### What you need to do
Without any pictures, copy the records below once more, exactly as they are.

### Entries supplied
_ _ _ _ _ _ _
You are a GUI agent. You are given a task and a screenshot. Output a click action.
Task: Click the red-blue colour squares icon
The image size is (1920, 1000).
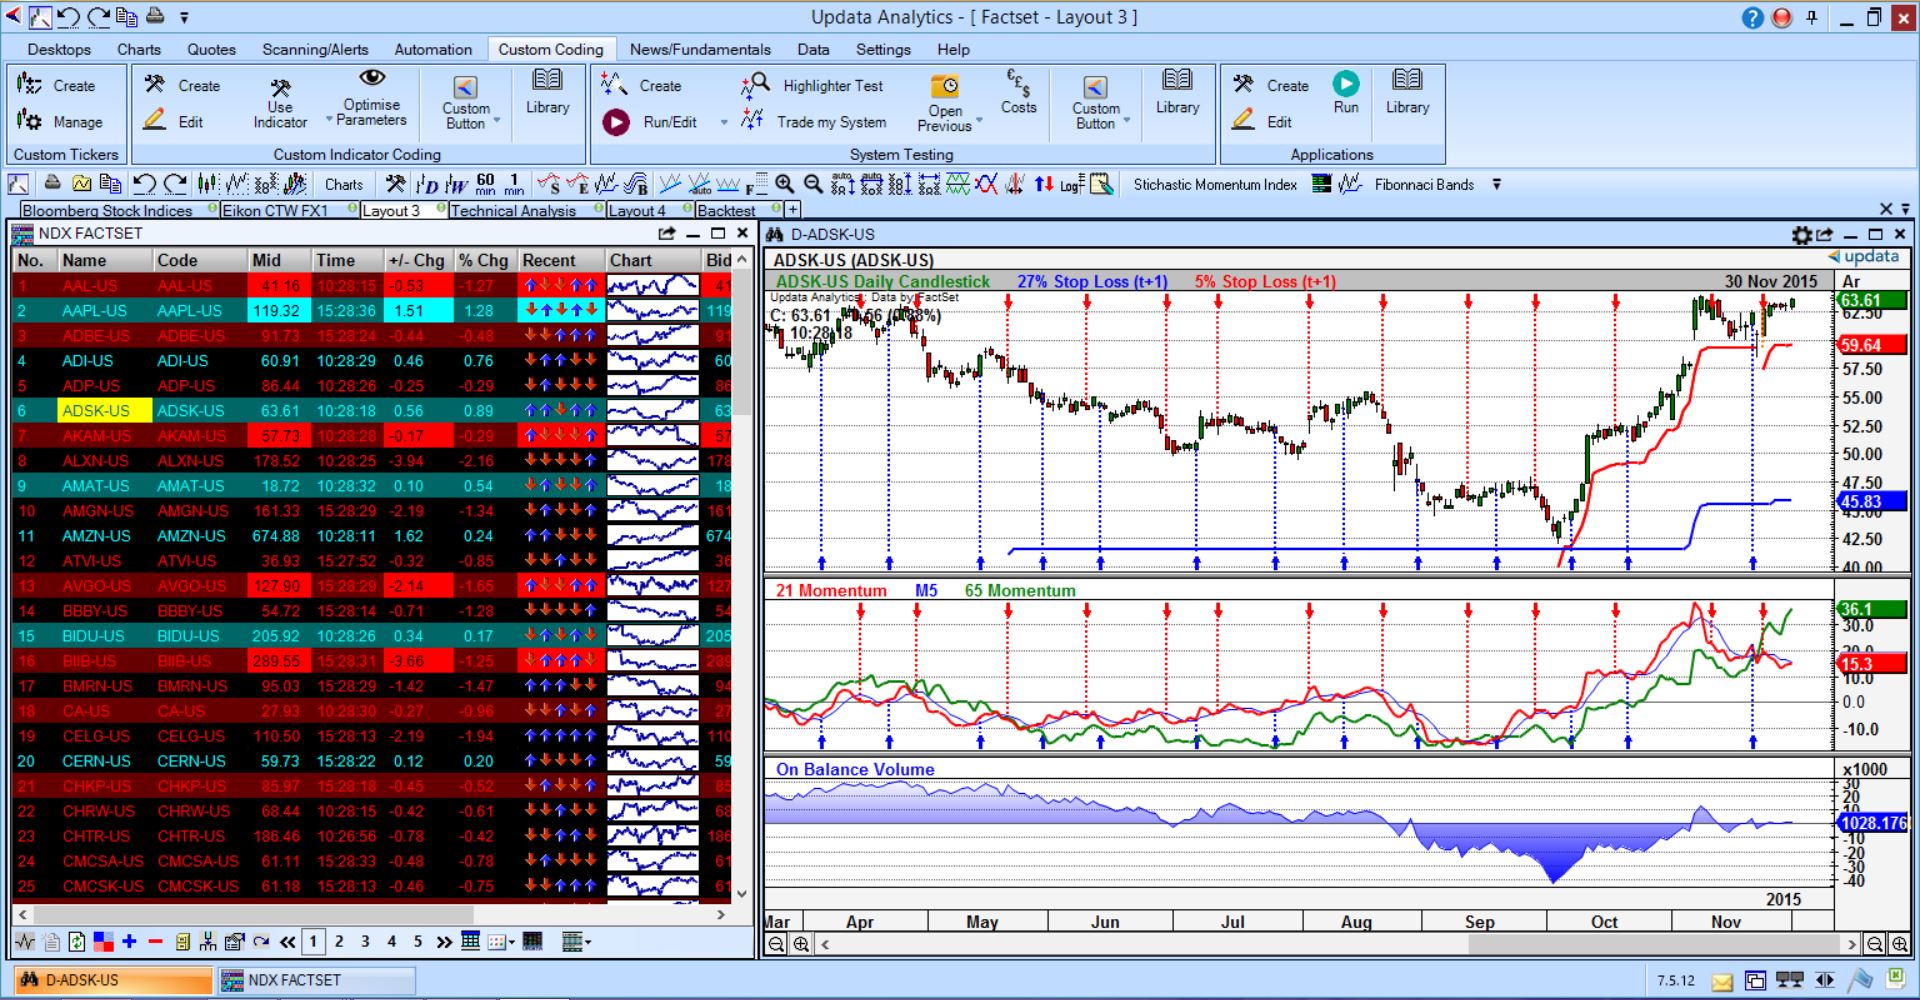tap(103, 941)
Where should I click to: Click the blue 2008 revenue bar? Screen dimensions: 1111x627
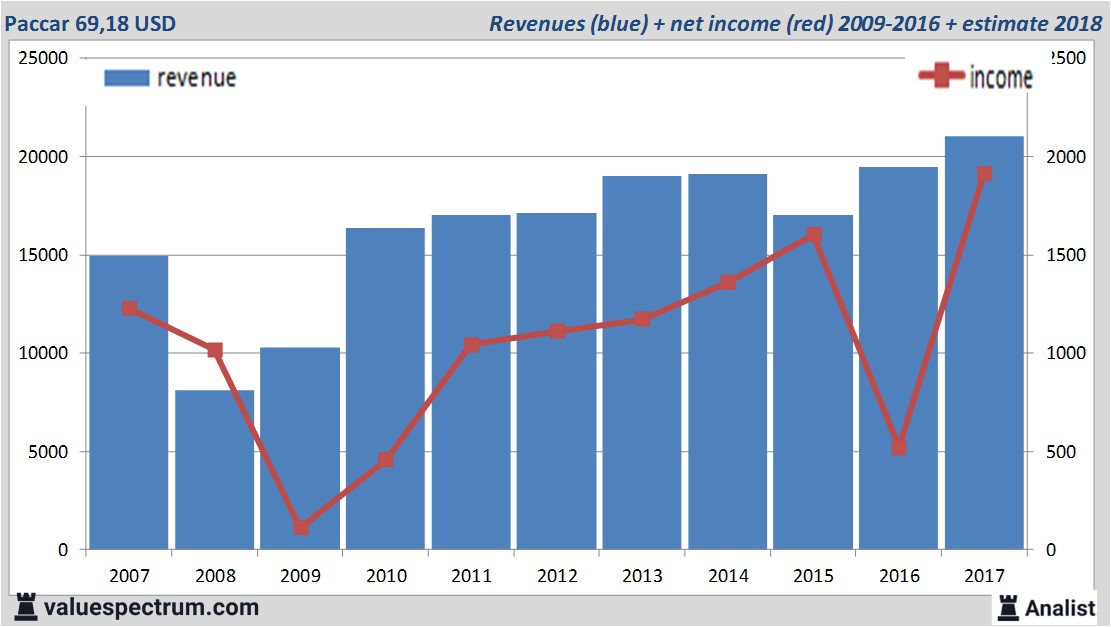point(213,470)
_ _ _ _ _ _ _
### Solution for this exercise
You are a GUI agent. You are given a task and a screenshot. Output a click action.
Task: Click the red-blue colour squares icon
The image size is (1920, 1000).
tap(103, 941)
Where should I click to: Click the blue 2008 revenue bar? Screen dimensions: 1111x627
point(213,470)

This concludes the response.